# YOUR OBJECTIVE
An exact copy of the entries is required, with every image omitted.
◆ ◆ ◆ ◆ ◆ ◆ ◆
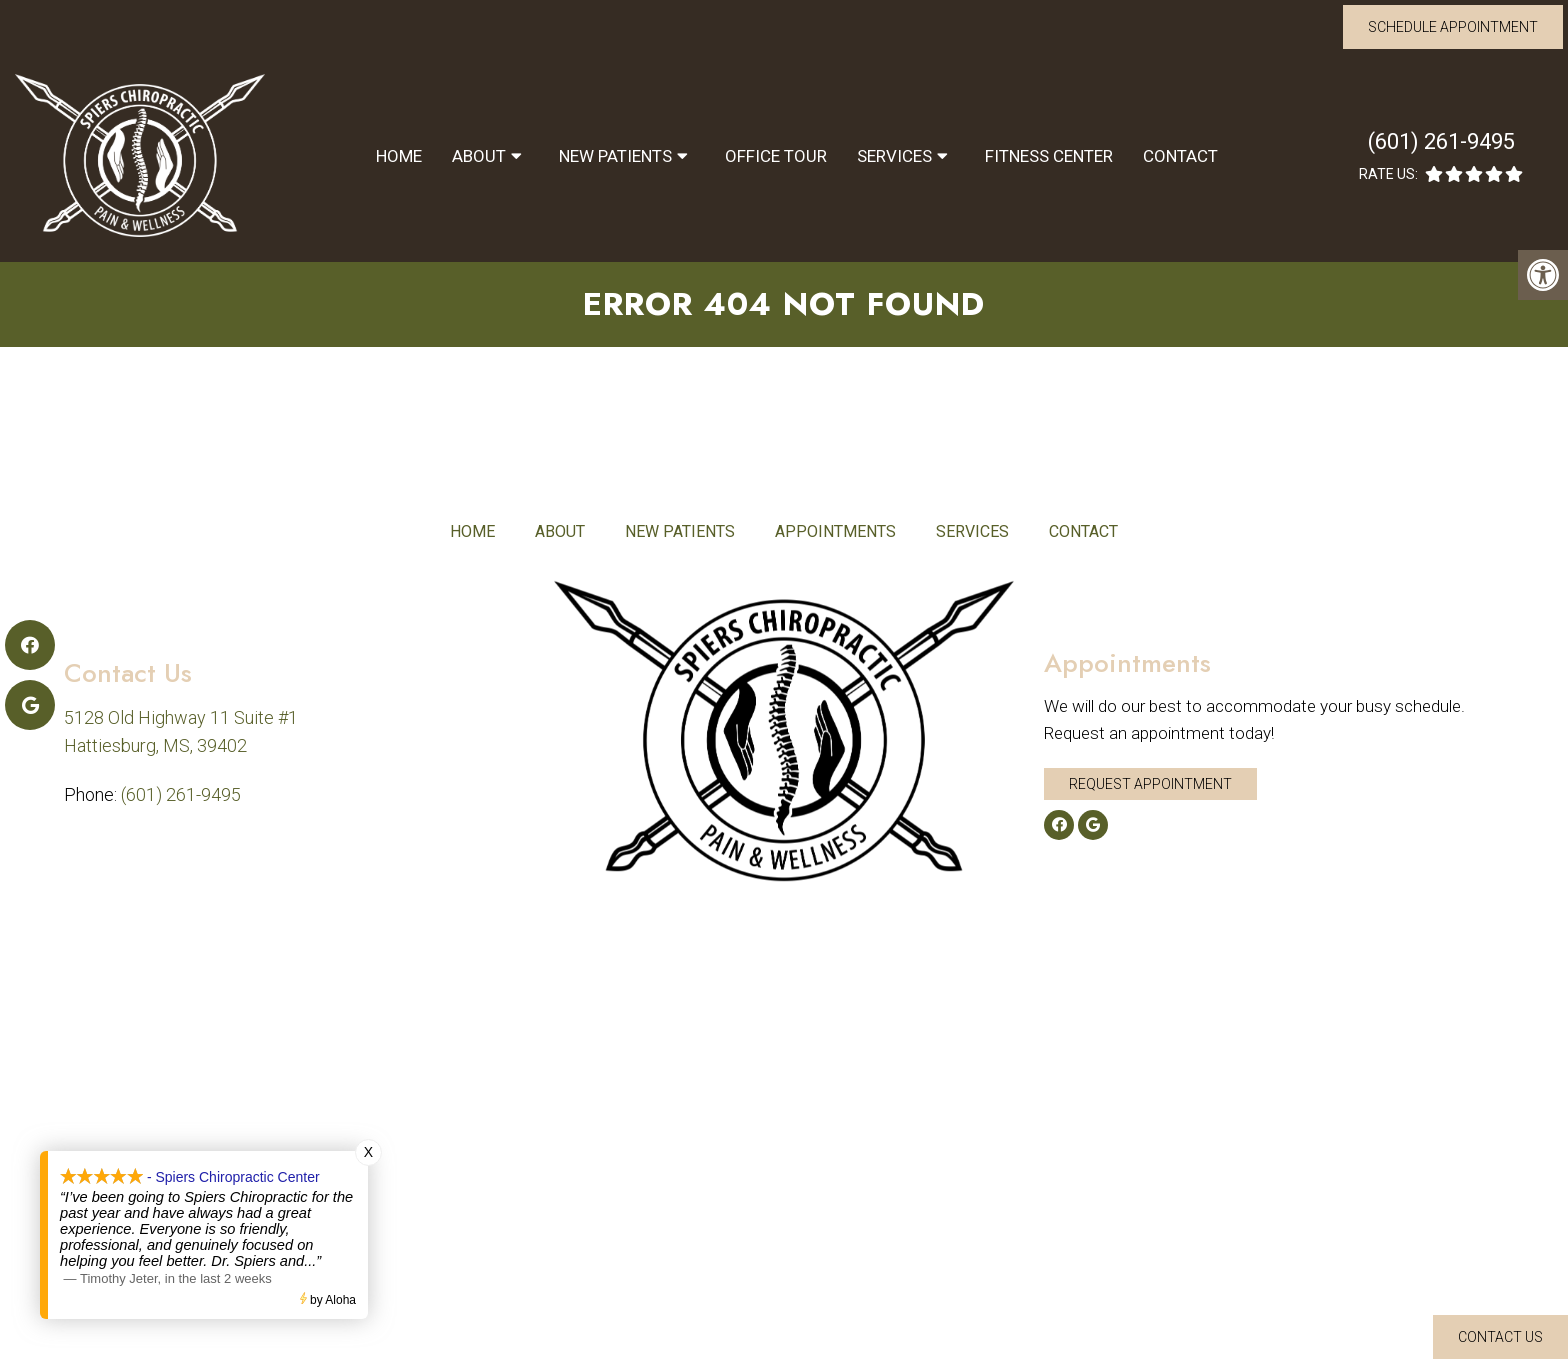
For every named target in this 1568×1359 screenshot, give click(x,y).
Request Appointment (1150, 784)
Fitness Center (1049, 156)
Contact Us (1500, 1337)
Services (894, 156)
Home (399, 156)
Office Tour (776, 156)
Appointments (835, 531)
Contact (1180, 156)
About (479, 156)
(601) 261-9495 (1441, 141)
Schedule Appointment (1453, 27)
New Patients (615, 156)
◆ ◆ ◆ ◆ ◆ ◆ ◆
# RESPONSE TO THIS TASK
For every named target in this 1568×1359 screenshot, give click(x,y).
Request Appointment (1150, 784)
Fitness Center (1049, 156)
Contact Us (1500, 1337)
Services (894, 156)
Home (399, 156)
Office Tour (776, 156)
Appointments (835, 531)
Contact (1180, 156)
About (479, 156)
(601) 261-9495 (1441, 141)
Schedule Appointment (1453, 27)
New Patients (615, 156)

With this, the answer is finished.